Secondo l’intelligence ucraina, Pyongyang si prepara a schierare un’unità missilistica nella regione Voronezh con in forza sei lanciatori e fino a 120 missili balistici Kn-23 e Kn-24. Una minaccia particolarmente insidiosa per le già limitate difese aeree di Kyiv
La cooperazione militare tra Russia e Corea del Nord sembra essere entrata in una nuova fase, con Pyongyang che si prepara a schierare direttamente una propria unità missilistica sul territorio russo per sostenere le operazioni contro l’Ucraina, affiancando così la già consolidata fornitura di armamenti e munizioni prima, e l’invio di un corpo di spedizione di soldati nordcoreani. A rivelarlo è Andrii Cherniak, funzionario della Direzione principale dell’intelligence del ministero della Difesa ucraino (Hur), secondo cui un reparto nordcoreano avrebbe già iniziato il dispiegamento nella regione russa di Voronezh, dove verrebbe integrato nella 112ª Brigata missilistica russa. Il contingente sarebbe composto da circa 90 militari e, secondo le valutazioni di Kyiv, potrebbe essere equipaggiato con sei lanciatori e fino a 120 missili balistici.
L’eventuale dispiegamento rappresenterebbe un significativo salto di qualità nella cooperazione militare tra Mosca e Pyongyang. Finora la Corea del Nord aveva fornito alla Russia milioni di proiettili d’artiglieria, missili balistici e migliaia di soldati impiegati principalmente nella regione di Kursk per respingere l’offensiva ucraina lanciata nel 2024. La presenza di un’unità missilistica nordcoreana direttamente inserita nella struttura operativa russa costituirebbe invece un coinvolgimento ancora più diretto nel conflitto. Secondo Cherniak, Pyongyang avrebbe già inviato una nuova partita di 40 missili balistici Kn-23 e Kn-24 insieme a personale specializzato. I dettagli definitivi del dispiegamento e il numero complessivo di missili verrebbero però stabiliti durante colloqui di alto livello previsti il prossimo mese.
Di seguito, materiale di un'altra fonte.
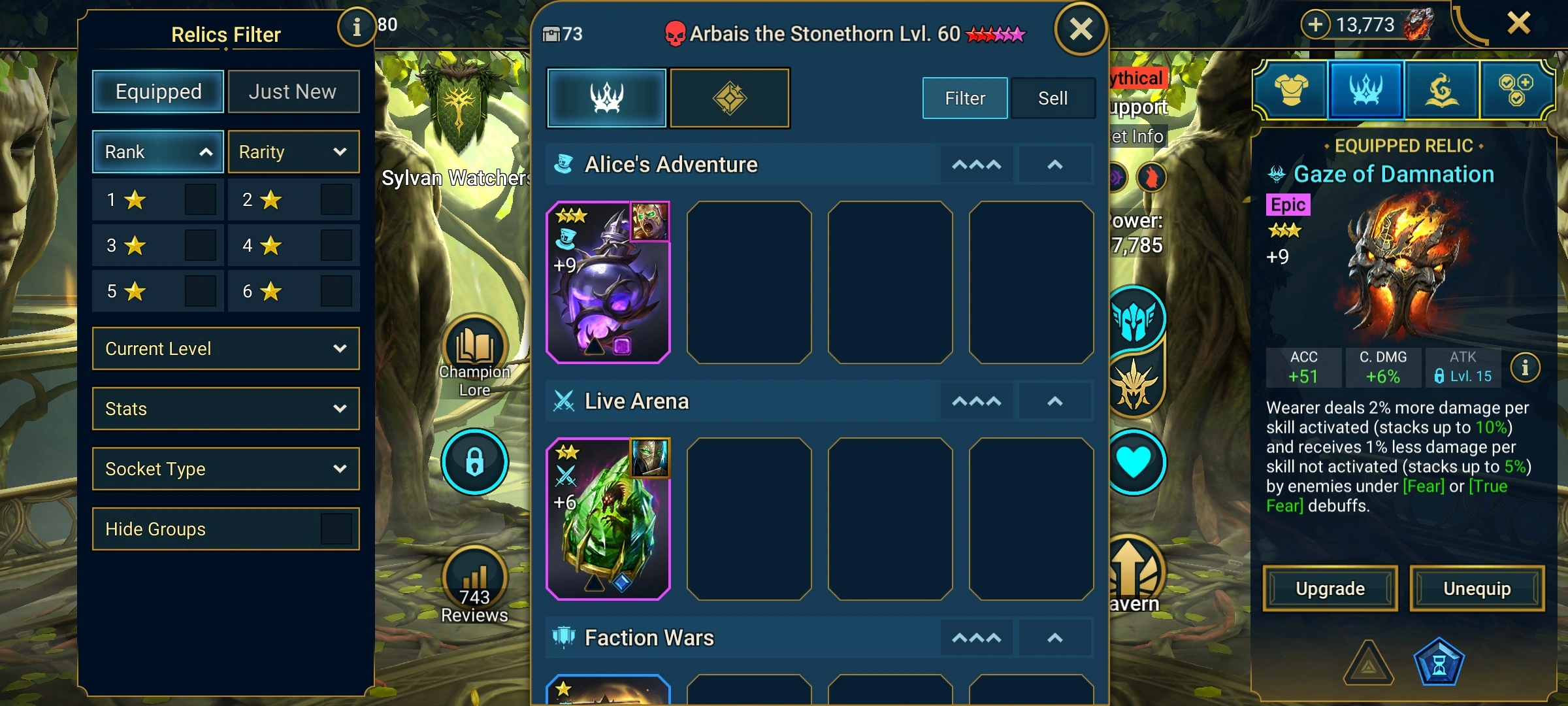Click the Unequip button
The width and height of the screenshot is (1568, 706).
pyautogui.click(x=1477, y=588)
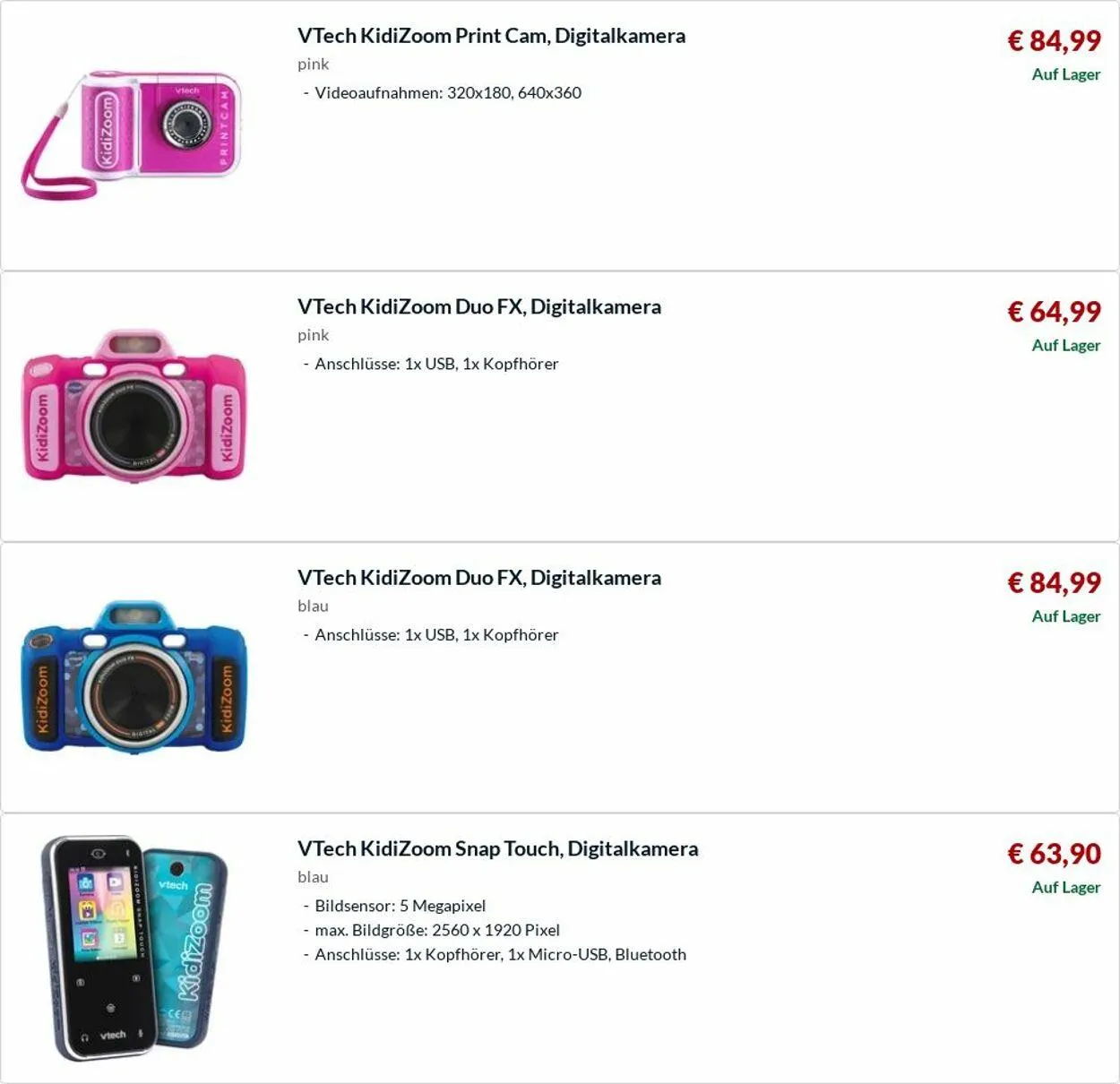This screenshot has height=1084, width=1120.
Task: Open blau VTech KidiZoom Duo FX title
Action: 479,578
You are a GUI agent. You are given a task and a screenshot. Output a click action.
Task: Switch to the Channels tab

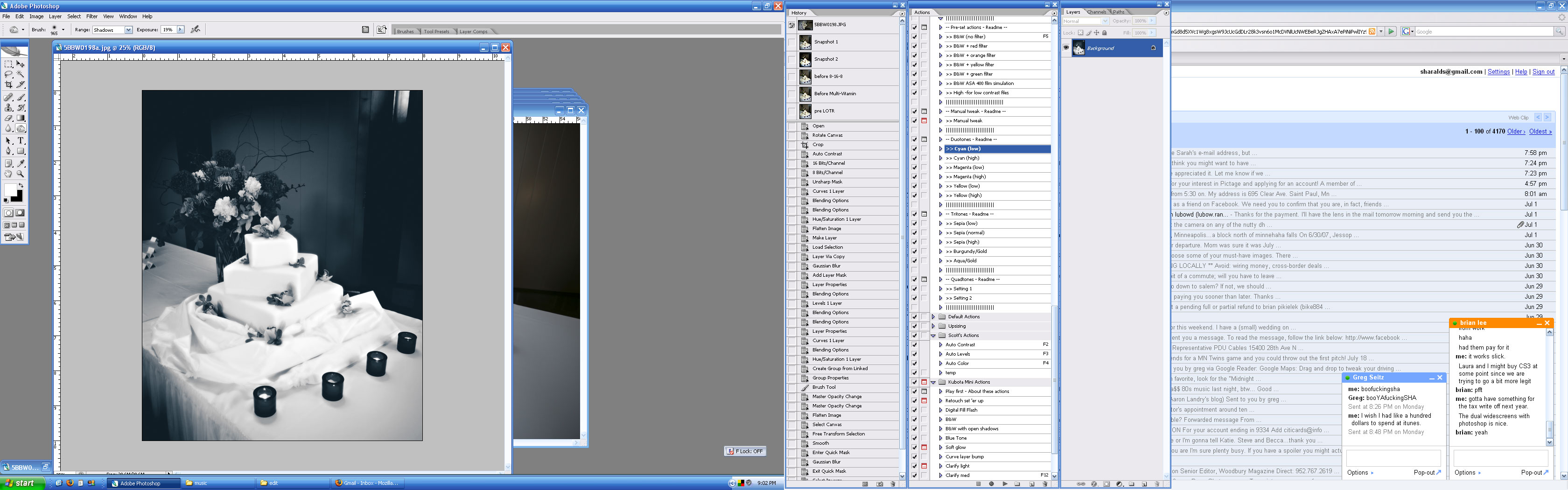1097,12
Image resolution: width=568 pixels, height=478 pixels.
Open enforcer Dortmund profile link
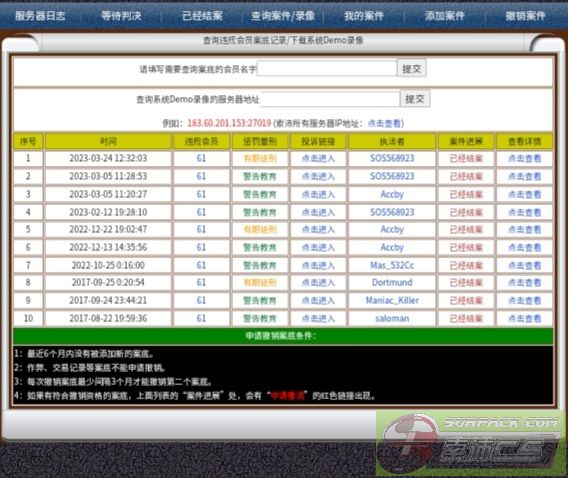pos(392,282)
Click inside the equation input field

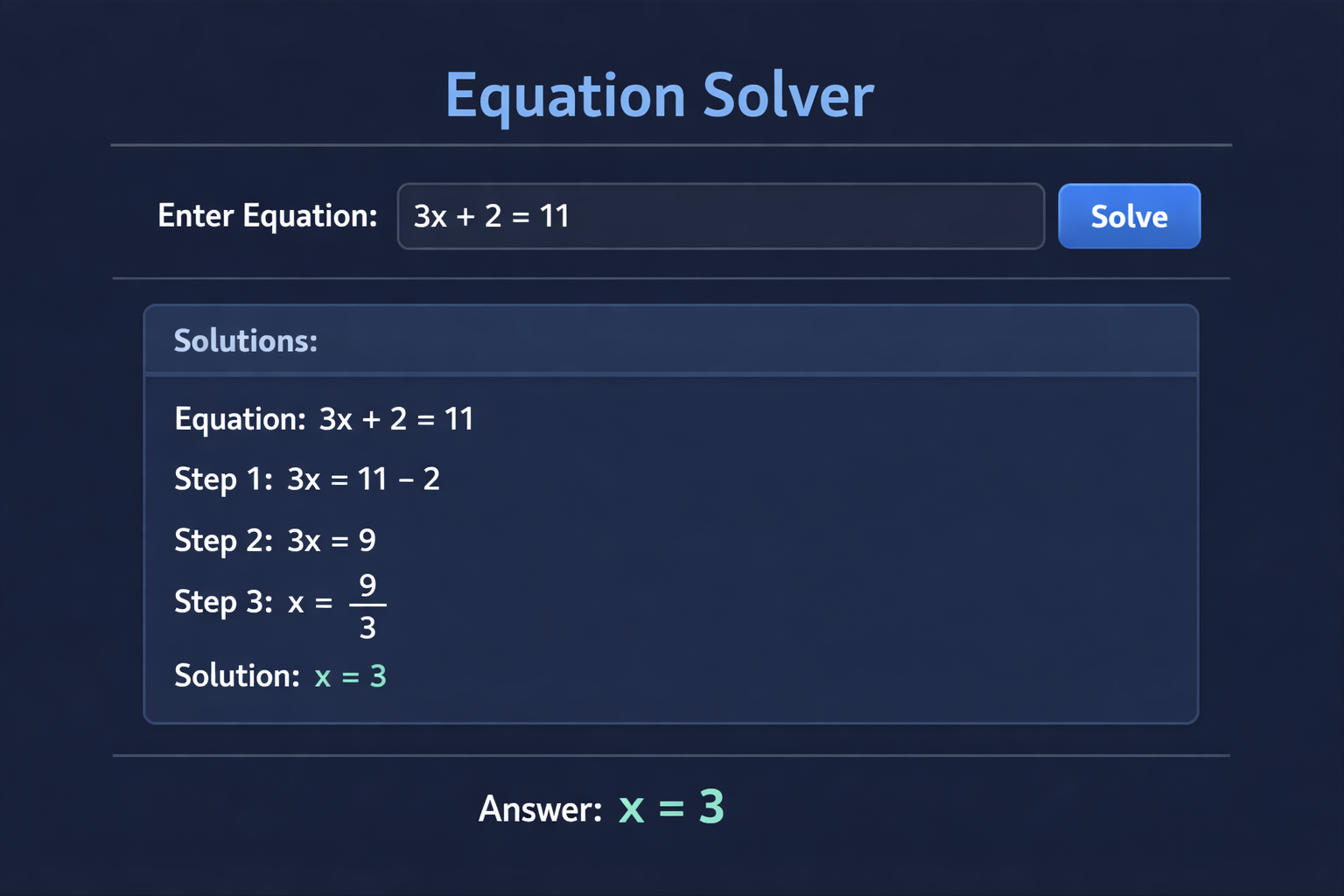coord(720,216)
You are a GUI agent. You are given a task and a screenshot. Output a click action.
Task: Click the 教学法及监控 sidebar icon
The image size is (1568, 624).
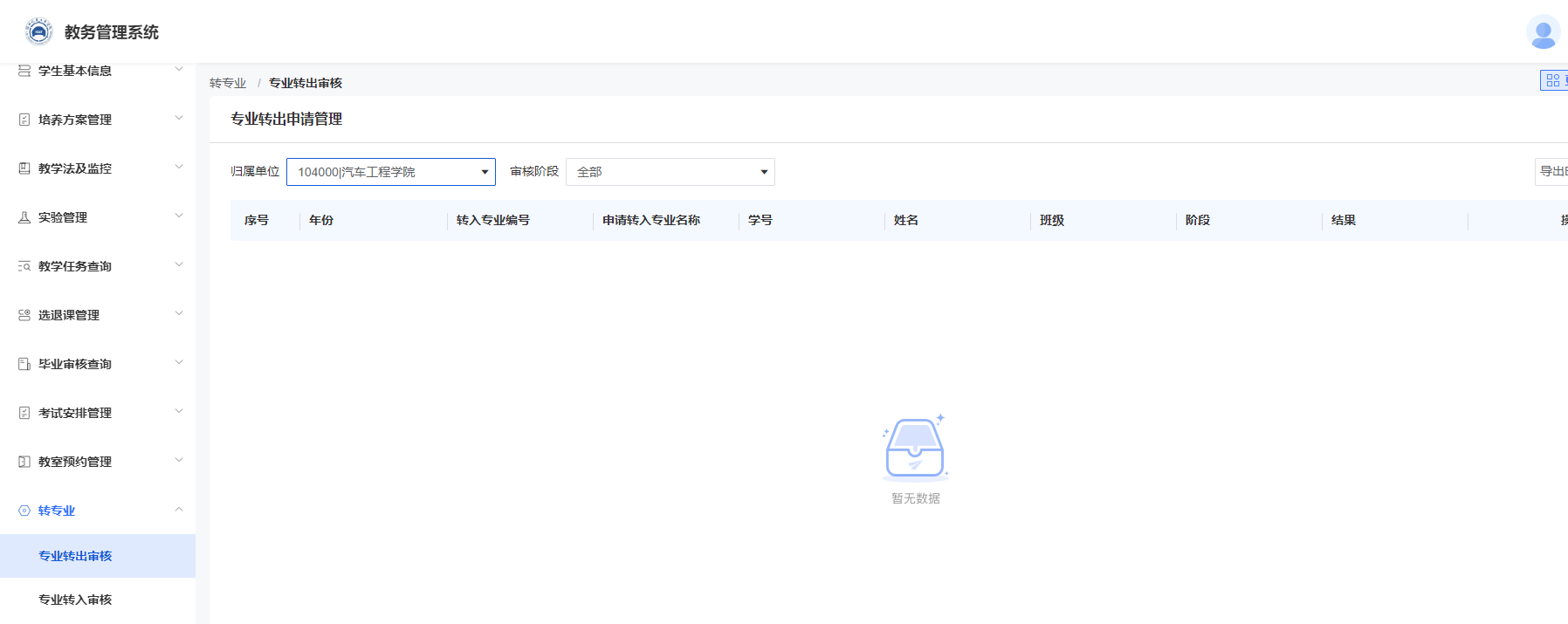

Le dichiarazioni dell’intelligence ucraina arrivano dopo che la scorsa settimana la Russia avrebbe impiegato per la prima volta dall’agosto 2025 due missili balistici nordcoreani contro obiettivi in Ucraina. Kyiv attribuisce proprio a uno di questi ordigni l’attacco che ha distrutto un’abitazione nel villaggio di Radushne, nell’Ucraina centrale, causando la morte di almeno cinque membri della stessa famiglia.
L’impiego dei missili KN-23 e KN-24 risponde anche a precise esigenze operative russe. Questi sistemi hanno una gittata superiore e una testata più pesante rispetto ai missili Iskander 9M723 prodotti in Russia, ma al contempo risultano generalmente meno accurati. Una caratteristica, quest’ultima, che secondo gli analisti militari ucraini potrebbe contribuire a provocare un elevato numero di vittime civili. L’aumento dell’impiego di missili balistici rappresenta inoltre una sfida crescente per la difesa aerea ucraina, poiché Kyiv continua infatti a soffrire una grave carenza di intercettori ad alte prestazioni, e in particolare dei sistemi Patriot di produzione statunitense, gli unici in grado di contrastare efficacemente questa tipologia di minaccia. Più aumenta il numero di missili balistici disponibili per Mosca, nota il senior fellow del Foreign Policy Research Institute statunitense Rob Lee, più diventa difficile per Kyiv proteggerne le infrastrutture strategiche, soprattutto in vista dell’inverno, quando la Russia potrebbe tornare a colpire massicciamente la rete energetica come già avvenuto negli anni precedenti.